[Collected data entries]
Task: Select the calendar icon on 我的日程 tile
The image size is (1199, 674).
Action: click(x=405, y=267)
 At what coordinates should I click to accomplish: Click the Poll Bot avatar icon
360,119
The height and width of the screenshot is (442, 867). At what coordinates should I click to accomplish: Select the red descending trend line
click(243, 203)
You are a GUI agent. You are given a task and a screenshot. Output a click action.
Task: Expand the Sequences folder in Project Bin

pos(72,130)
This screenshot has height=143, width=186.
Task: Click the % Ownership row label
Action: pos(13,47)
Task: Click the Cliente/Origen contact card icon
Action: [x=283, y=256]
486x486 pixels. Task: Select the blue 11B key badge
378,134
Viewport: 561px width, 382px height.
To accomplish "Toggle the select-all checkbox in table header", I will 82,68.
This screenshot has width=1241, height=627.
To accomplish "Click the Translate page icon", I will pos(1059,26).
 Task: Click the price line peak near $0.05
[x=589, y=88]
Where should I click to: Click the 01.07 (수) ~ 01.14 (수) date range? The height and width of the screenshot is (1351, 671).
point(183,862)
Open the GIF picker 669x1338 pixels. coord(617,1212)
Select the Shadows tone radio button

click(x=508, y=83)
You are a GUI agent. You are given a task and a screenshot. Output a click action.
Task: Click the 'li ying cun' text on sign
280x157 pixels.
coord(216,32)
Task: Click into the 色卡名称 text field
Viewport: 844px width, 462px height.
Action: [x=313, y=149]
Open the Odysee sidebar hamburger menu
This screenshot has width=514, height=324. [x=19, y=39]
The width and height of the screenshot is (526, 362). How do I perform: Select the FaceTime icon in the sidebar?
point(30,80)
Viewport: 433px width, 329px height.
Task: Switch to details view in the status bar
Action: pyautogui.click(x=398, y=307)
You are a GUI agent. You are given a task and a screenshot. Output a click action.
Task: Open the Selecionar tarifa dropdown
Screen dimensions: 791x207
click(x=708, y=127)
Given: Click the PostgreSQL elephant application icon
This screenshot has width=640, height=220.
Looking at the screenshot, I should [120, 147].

- **Problem to solve**:
Set down only the line containing "280x157 pixels." and the lines after it through the end, exactly as they appear above.

- **Reply**:
280x157 pixels.
coord(216,32)
Task: Click into the 色卡名称 text field
Viewport: 844px width, 462px height.
Action: [x=313, y=149]
Open the Odysee sidebar hamburger menu
This screenshot has width=514, height=324. [x=19, y=39]
The width and height of the screenshot is (526, 362). How do I perform: Select the FaceTime icon in the sidebar?
point(30,80)
Viewport: 433px width, 329px height.
Task: Switch to details view in the status bar
Action: pyautogui.click(x=398, y=307)
You are a GUI agent. You are given a task and a screenshot. Output a click action.
Task: Open the Selecionar tarifa dropdown
Screen dimensions: 791x207
click(x=708, y=127)
Given: Click the PostgreSQL elephant application icon
This screenshot has width=640, height=220.
Looking at the screenshot, I should [120, 147].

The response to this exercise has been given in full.